Bosch Oriol J, Revilla Melanie
Department of Methodology The London School of Economics and Political Science London UK.
Research and Expertise Centre for Survey Methodology (RECSM) Universitat Pompeu Fabra Barcelona Spain.
J R Stat Soc Ser A Stat Soc. 2022 Dec;185(Suppl 2):S408-S436. doi: 10.1111/rssa.12956. Epub 2022 Nov 6.

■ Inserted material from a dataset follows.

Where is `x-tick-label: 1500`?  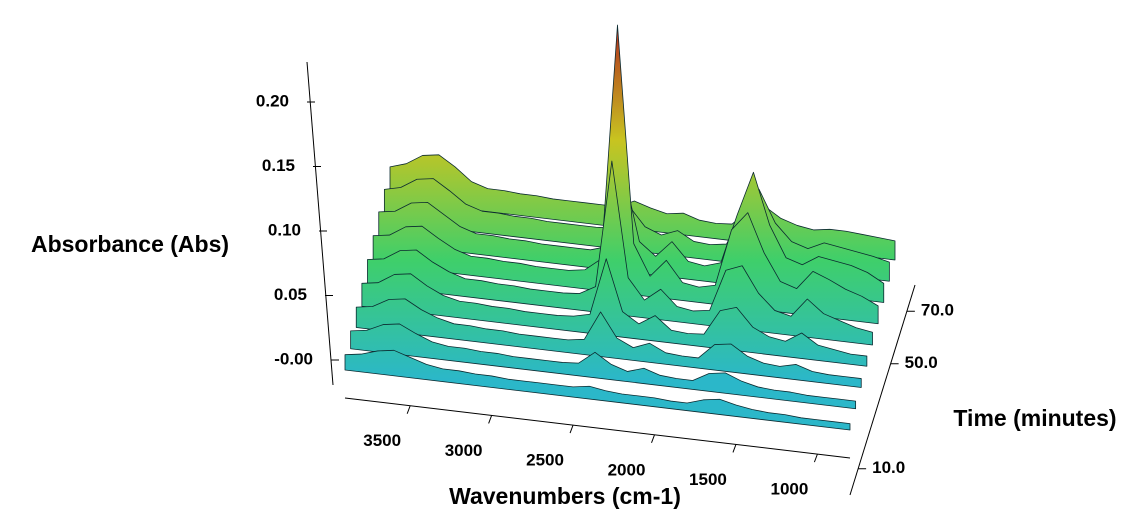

Metered data, also called web-tracking data, are generally collected from a sample of participants who willingly install or configure, onto their devices, technologies that track digital traces left when people go online (e.g., URLs visited). Since metered data allow for the observation of online behaviours unobtrusively, it has been proposed as a useful tool to understand what people do online and what impacts this might have on online and offline phenomena. It is crucial, nevertheless, to understand its limitations. Although some research have explored the potential errors of metered data, a systematic categorisation and conceptualisation of these errors are missing. Inspired by the Total Survey Error, we present a Total Error framework for digital traces collected with Meters (TEM). The TEM framework (1) describes the data generation and the analysis process for metered data and (2) documents the sources of bias and variance that may arise in each step of this process. Using a case study we also show how the TEM can be applied in real life to identify, quantify and reduce metered data errors. Results suggest that metered data might indeed be affected by the error sources identified in our framework and, to some extent, biased. This framework can help improve the quality of both stand-alone metered data research projects, as well as foster the understanding of how and when survey and metered data can be combined.
计量数据,也称为网络跟踪数据,通常是从自愿在其设备上安装或配置跟踪人们上网时留下的数字痕迹(例如访问的网址)的技术的参与者样本中收集的。由于计量数据能够在不引人注意的情况下观察在线行为,因此它被认为是了解人们在线行为以及这些行为可能对在线和离线现象产生何种影响的有用工具。然而,了解其局限性至关重要。尽管一些研究探讨了计量数据的潜在误差,但缺乏对这些误差的系统分类和概念化。受总调查误差的启发,我们提出了一个针对用计量器收集的数字痕迹的总误差框架(TEM)。TEM框架(1)描述了计量数据的数据生成和分析过程,(2)记录了该过程每个步骤中可能出现的偏差和方差来源。通过一个案例研究,我们还展示了TEM如何在现实生活中应用于识别、量化和减少计量数据误差。结果表明,计量数据可能确实受到我们框架中识别出的误差来源的影响,并且在某种程度上存在偏差。这个框架有助于提高独立计量数据研究项目的质量,同时促进对调查数据和计量数据如何以及何时可以结合的理解。